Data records

----

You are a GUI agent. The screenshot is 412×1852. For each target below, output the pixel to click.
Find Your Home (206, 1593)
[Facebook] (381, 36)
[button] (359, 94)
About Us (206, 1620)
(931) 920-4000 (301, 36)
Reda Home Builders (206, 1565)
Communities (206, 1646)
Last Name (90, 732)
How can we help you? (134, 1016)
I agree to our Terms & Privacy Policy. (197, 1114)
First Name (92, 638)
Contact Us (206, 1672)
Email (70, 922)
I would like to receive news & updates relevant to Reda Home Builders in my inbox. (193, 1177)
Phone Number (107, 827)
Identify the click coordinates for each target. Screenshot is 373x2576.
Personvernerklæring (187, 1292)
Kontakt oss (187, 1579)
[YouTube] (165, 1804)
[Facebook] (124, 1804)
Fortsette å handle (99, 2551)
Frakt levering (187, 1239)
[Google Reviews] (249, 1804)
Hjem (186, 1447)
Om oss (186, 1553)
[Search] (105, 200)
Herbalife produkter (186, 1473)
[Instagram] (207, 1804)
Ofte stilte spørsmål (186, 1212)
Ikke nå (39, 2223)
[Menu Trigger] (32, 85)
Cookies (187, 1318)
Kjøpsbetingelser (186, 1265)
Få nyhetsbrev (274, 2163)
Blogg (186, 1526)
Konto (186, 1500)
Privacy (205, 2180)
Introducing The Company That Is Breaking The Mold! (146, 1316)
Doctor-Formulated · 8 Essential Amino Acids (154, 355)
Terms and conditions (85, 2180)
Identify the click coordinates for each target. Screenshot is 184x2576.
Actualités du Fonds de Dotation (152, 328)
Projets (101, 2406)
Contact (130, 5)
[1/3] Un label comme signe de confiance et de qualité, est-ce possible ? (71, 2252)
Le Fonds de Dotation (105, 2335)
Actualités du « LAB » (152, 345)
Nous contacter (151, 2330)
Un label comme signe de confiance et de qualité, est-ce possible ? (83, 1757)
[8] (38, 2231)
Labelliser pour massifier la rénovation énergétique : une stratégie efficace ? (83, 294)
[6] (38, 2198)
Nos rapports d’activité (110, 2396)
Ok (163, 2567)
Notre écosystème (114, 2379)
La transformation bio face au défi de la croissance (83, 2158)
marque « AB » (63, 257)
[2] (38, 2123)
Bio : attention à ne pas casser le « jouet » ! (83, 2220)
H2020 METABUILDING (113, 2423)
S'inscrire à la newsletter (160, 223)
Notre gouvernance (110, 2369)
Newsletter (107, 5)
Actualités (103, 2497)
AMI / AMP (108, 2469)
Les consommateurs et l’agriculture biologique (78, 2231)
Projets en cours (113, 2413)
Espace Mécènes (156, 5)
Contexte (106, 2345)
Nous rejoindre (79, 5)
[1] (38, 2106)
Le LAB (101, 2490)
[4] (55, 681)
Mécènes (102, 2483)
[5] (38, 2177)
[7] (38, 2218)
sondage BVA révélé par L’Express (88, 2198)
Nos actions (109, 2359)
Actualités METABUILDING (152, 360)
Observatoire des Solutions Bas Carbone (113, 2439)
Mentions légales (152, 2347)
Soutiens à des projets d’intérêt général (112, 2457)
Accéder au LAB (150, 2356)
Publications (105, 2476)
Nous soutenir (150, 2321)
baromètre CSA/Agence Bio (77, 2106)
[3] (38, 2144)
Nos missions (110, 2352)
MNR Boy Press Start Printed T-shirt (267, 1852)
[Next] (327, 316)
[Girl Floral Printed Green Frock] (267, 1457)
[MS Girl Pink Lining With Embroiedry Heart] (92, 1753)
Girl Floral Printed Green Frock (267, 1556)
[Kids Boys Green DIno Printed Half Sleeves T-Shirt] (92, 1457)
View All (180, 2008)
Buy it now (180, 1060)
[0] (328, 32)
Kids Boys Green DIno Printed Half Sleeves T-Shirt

----

**Activity:**
Keeping every character as it is, restate the lines above that run from the line with "Observatoire des Solutions" through the line with "[Girl Floral Printed Green Frock] (267, 1457)", both included, and nothing else.

**Answer box:**
Observatoire des Solutions Bas Carbone (113, 2439)
Mentions légales (152, 2347)
Soutiens à des projets d’intérêt général (112, 2457)
Accéder au LAB (150, 2356)
Publications (105, 2476)
Nous soutenir (150, 2321)
baromètre CSA/Agence Bio (77, 2106)
[3] (38, 2144)
Nos missions (110, 2352)
MNR Boy Press Start Printed T-shirt (267, 1852)
[Next] (327, 316)
[Girl Floral Printed Green Frock] (267, 1457)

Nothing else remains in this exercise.